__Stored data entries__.
☆ ☆ ☆ ☆ ☆ ☆ ☆
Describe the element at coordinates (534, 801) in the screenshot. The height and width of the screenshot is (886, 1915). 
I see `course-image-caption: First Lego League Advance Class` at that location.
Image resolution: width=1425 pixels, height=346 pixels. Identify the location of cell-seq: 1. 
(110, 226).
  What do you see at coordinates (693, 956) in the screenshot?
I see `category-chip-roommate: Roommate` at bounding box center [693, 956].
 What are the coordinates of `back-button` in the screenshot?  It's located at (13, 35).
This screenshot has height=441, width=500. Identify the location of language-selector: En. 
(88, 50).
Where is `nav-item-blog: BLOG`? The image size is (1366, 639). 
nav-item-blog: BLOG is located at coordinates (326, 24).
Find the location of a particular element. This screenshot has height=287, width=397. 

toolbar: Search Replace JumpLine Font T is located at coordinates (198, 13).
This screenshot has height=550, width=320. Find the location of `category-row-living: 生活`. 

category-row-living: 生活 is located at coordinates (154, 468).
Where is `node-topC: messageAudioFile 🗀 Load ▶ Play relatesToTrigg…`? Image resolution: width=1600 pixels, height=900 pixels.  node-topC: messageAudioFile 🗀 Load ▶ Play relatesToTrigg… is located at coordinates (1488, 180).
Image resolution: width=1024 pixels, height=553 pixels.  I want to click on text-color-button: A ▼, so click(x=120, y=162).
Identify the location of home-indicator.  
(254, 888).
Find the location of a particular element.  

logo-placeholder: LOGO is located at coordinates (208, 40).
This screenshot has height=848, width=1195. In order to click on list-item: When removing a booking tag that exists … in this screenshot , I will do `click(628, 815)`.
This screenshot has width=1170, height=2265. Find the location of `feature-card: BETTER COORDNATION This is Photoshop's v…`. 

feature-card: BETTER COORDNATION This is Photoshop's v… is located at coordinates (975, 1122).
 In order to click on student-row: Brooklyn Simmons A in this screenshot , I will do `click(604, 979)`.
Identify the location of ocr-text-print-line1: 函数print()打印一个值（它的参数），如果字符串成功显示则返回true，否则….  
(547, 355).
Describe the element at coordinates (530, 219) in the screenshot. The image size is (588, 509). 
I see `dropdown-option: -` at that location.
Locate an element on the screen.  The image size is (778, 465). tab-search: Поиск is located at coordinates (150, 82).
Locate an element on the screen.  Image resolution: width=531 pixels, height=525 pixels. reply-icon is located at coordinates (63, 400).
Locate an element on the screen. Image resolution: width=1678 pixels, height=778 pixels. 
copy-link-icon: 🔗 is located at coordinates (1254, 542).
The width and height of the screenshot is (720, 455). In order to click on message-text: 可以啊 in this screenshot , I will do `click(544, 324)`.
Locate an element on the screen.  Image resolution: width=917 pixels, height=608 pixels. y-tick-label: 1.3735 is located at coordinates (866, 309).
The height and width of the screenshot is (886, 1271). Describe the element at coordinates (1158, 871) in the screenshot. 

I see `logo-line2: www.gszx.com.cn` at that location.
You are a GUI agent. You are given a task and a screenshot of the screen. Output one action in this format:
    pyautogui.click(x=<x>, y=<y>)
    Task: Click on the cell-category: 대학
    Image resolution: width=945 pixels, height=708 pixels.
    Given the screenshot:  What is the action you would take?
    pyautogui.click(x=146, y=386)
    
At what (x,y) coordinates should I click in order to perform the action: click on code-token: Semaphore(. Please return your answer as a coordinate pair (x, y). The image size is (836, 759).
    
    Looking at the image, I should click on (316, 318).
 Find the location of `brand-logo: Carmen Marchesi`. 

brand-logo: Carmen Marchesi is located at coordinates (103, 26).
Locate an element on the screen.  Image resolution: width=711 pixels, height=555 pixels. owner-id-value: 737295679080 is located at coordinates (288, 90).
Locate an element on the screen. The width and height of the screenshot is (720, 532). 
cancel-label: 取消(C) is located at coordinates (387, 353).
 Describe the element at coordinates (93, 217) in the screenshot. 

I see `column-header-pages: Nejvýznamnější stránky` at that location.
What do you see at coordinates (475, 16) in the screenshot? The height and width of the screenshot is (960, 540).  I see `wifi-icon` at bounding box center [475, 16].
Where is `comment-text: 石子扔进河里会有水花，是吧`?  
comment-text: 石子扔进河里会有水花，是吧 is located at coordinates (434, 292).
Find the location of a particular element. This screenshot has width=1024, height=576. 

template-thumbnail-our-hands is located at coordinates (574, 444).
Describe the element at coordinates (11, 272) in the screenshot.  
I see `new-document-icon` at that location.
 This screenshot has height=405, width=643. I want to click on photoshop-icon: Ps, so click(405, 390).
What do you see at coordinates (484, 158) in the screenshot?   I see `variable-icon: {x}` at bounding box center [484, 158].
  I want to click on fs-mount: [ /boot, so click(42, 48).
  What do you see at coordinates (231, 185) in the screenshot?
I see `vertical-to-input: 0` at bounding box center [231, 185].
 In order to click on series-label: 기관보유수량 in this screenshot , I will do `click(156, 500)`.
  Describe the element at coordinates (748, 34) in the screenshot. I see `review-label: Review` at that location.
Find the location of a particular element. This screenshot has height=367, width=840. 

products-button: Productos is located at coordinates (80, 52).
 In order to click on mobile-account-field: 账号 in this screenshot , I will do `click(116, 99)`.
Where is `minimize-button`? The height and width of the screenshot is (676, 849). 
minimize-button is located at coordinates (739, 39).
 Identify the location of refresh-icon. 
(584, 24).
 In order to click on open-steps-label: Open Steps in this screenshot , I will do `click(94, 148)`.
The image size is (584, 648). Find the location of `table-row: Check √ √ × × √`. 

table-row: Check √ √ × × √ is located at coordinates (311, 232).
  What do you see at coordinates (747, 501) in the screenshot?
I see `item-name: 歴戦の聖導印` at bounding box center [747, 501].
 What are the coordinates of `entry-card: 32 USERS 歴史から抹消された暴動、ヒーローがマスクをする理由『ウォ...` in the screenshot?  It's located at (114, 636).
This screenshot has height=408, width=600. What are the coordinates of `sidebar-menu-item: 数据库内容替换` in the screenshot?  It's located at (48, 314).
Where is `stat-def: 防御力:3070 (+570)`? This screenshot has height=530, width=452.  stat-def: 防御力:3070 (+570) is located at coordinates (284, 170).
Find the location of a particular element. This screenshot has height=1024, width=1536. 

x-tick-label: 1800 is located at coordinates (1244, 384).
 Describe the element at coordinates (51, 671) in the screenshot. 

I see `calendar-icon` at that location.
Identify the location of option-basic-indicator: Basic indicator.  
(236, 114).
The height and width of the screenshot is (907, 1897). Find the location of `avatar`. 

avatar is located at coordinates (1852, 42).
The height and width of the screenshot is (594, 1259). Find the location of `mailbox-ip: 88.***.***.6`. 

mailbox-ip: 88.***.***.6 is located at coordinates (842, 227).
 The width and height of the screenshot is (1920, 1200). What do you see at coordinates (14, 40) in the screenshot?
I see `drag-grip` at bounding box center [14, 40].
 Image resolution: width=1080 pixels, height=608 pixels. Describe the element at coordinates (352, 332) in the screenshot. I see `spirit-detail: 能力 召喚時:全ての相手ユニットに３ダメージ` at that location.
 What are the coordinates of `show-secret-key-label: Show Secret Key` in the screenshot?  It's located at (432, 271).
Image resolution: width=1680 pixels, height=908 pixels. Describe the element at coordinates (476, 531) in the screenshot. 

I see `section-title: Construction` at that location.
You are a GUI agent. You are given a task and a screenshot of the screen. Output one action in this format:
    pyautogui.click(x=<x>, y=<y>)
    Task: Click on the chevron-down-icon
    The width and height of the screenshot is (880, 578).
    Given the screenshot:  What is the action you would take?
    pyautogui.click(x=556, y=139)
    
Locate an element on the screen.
☆ ☆ ☆ ☆ ☆ ☆ ☆
__Task prompt__.
List every line from the items above that contains the string "logo", copying each such line in full.

__Task output__.
logo-placeholder: LOGO is located at coordinates (208, 40).
I see `logo-line2: www.gszx.com.cn` at that location.
 Find the location of `brand-logo: Carmen Marchesi`. 
brand-logo: Carmen Marchesi is located at coordinates (103, 26).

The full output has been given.